* begin Available records *

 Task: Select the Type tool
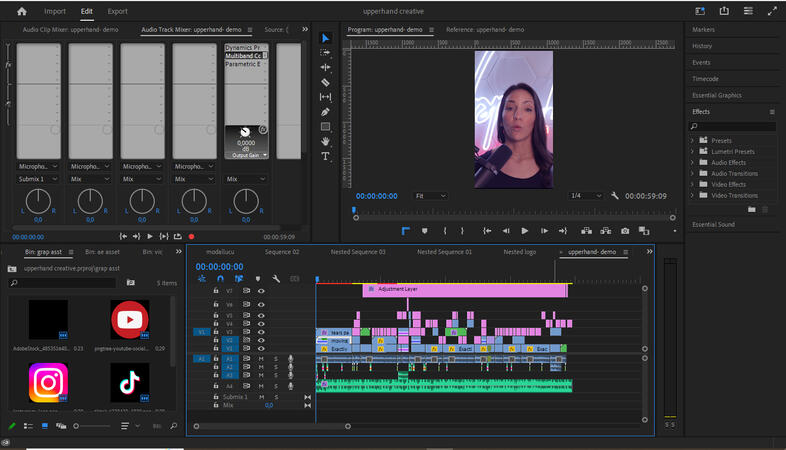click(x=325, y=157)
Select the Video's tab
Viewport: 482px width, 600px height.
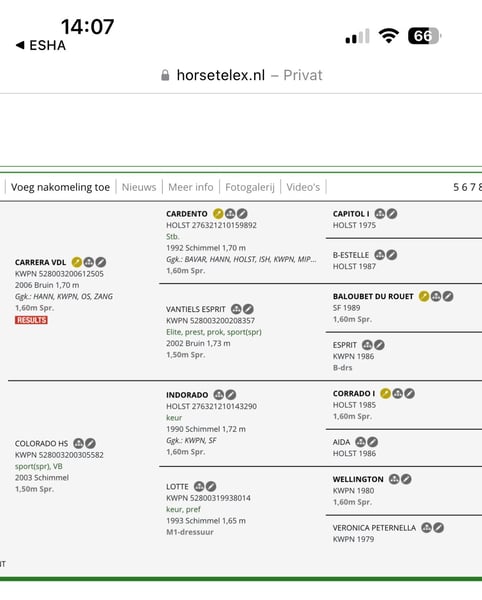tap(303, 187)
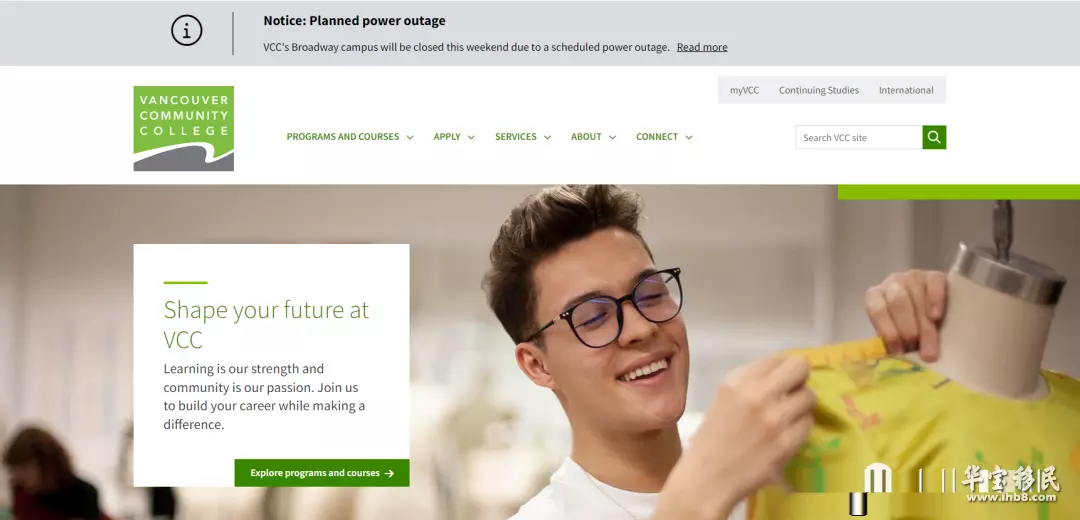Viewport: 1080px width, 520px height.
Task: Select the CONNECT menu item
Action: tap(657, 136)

* end Available records *

▶ _Task requirements_: Please write out, word for word, the lines above from the one containing "Select the Video's tab" through the last line, omitting the pictures.

▶ _Result for this exercise_:
Select the Video's tab
Viewport: 482px width, 600px height.
tap(303, 187)
Viewport: 1080px width, 520px height.
Task: Select the CONNECT menu item
Action: tap(657, 136)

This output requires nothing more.